Tony Karon writes: Game changer? Hardly. As the dust settles on this week’s release of the International Atomic Energy Agency’s latest report on Iran, it’s become clear that pre-release hype from Western officials that it would produce a dramatic shift in the international standoff over that country’s nuclear program appears to be wishful thinking. There’s nothing about the report’s contents — all of which had been known to the key players for the past five years — or the fact of its publication that appears likely to shift any of their positions.
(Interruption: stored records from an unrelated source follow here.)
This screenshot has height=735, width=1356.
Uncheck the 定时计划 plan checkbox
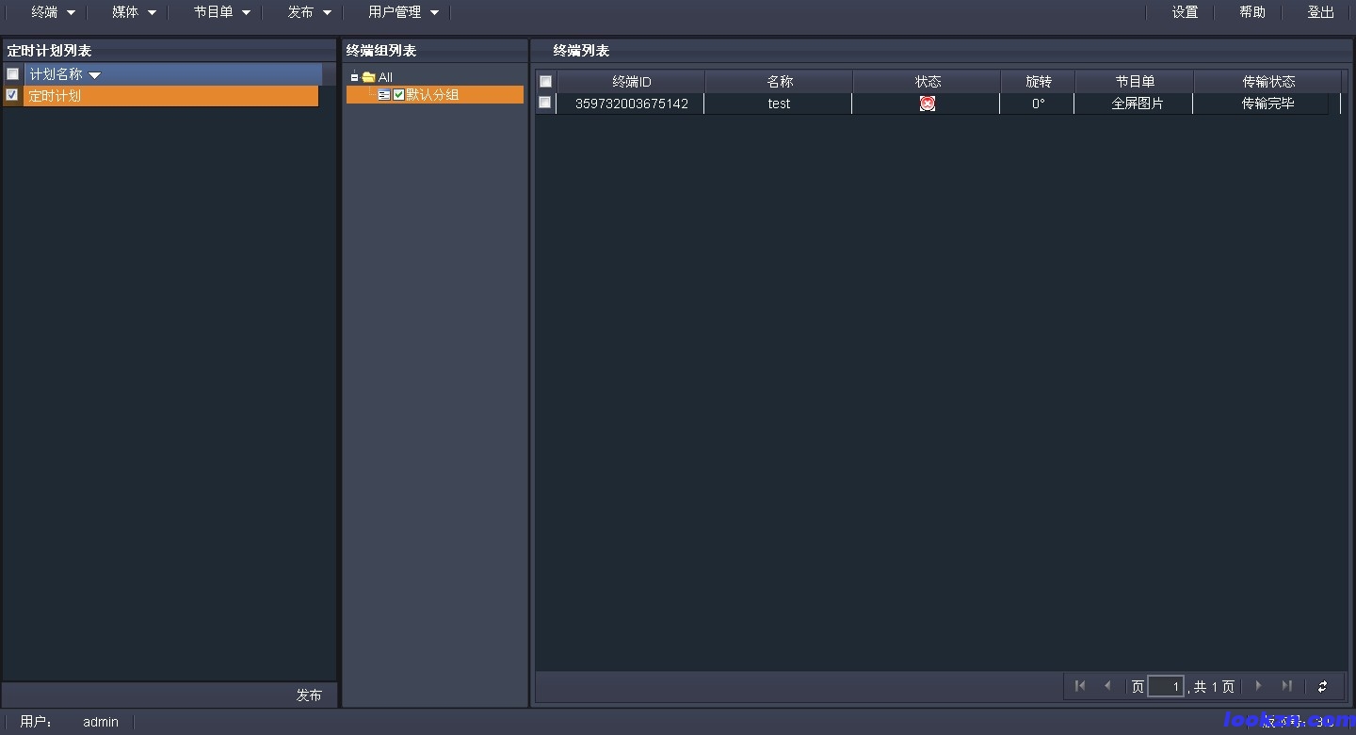coord(12,95)
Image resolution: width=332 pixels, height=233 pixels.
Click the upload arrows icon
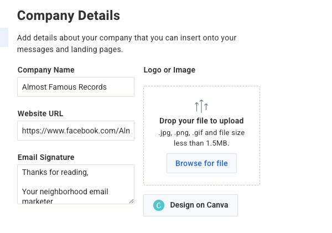(201, 105)
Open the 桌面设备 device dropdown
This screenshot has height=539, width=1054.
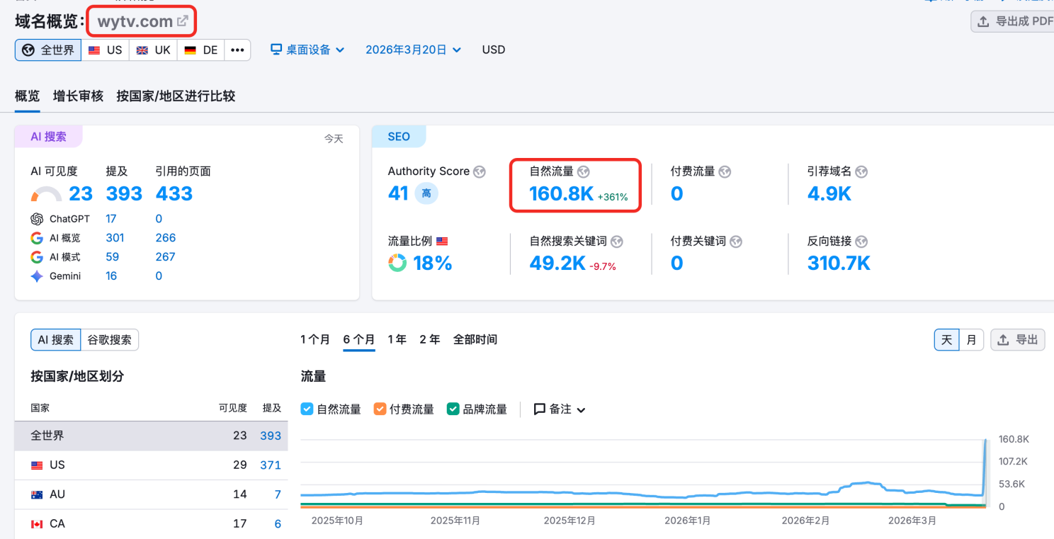[x=307, y=50]
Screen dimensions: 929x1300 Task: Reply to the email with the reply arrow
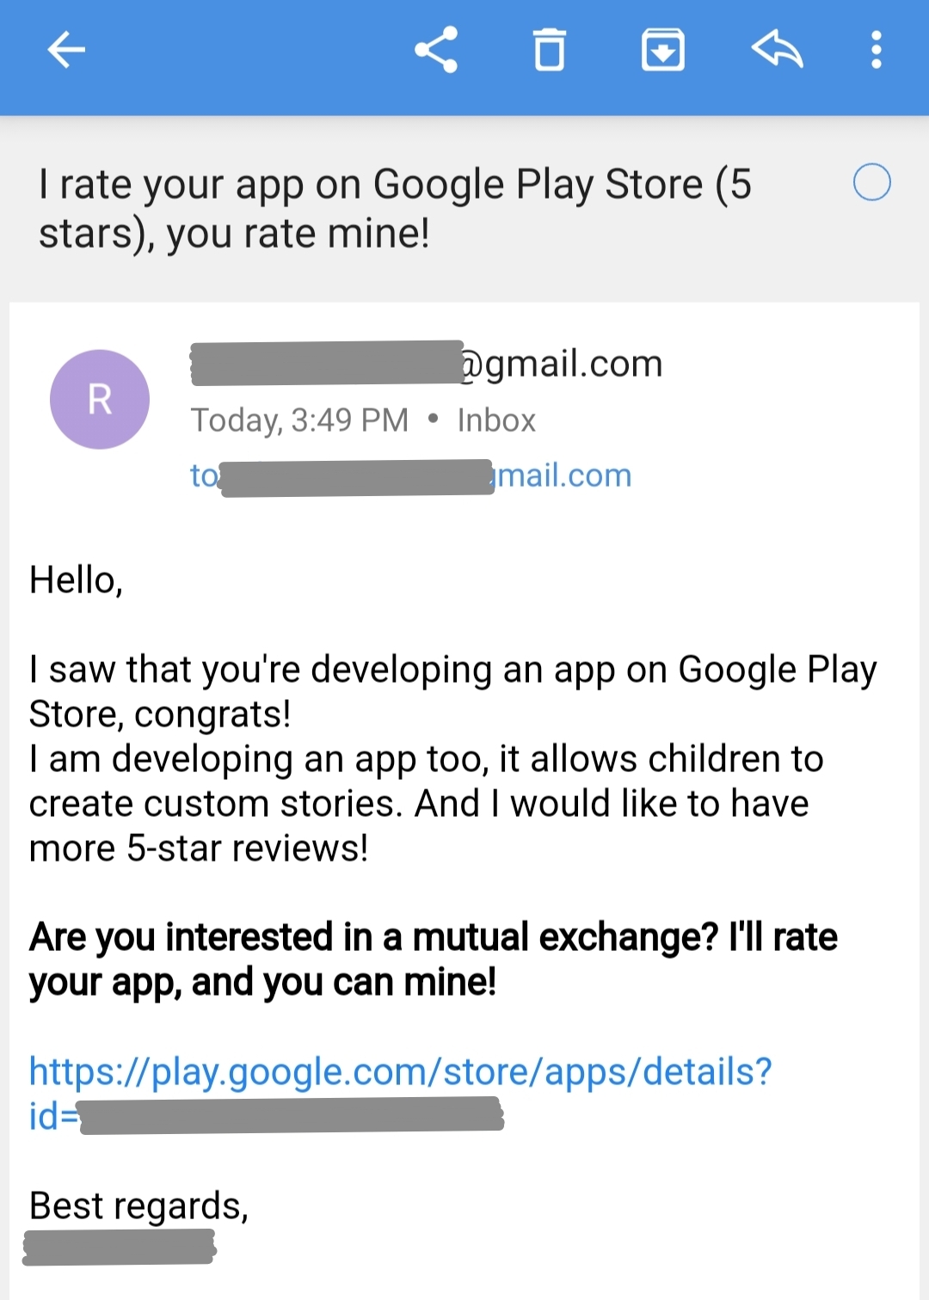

Instead, it appears to be triggering another round of business as usual: The U.S. and its key Western allies are pressing for new sanctions, unilateral and via the U.N.; Israel is rattling its saber; Russia and China are telling everyone to calm down and resisting any new sanctions; and Iran is keeping its uranium enrichment centrifuges spinning.
Experts parsing with the material say the IAEA’s finding don’t differ substantially with those of the 2007 National Intelligence Estimate which concluded, to the chagrin of the Israelis and other Iran hawks, that Tehran had halted most of its research into weaponization of nuclear material in 2003. The new report does assert — on the basis of a narrower set of sources — that some lower-level apparent weapons research work did, in fact, continue after 2003. But what it calls a “structured program” of weapons research appears to have been mostly halted in 2003.
Still, there’s little question that Iran has used its nuclear program to bring the capability to build nuclear weapons within closer reach. The IAEA has now formally rejected Tehran’s insistence that all of its nuclear work has been for civilian energy production, and has demanded that it account for research work that appears to have no purpose outside of warhead design. But it has hardly confirmed the notion that Iran is racing hell for leather to build nuclear weapons.
A senior Administration official conceded Tuesday that “the IAEA does not assert that Iran has resumed a full-scale nuclear weapons program”, nor does it spell out how much progress has been made in the research effort.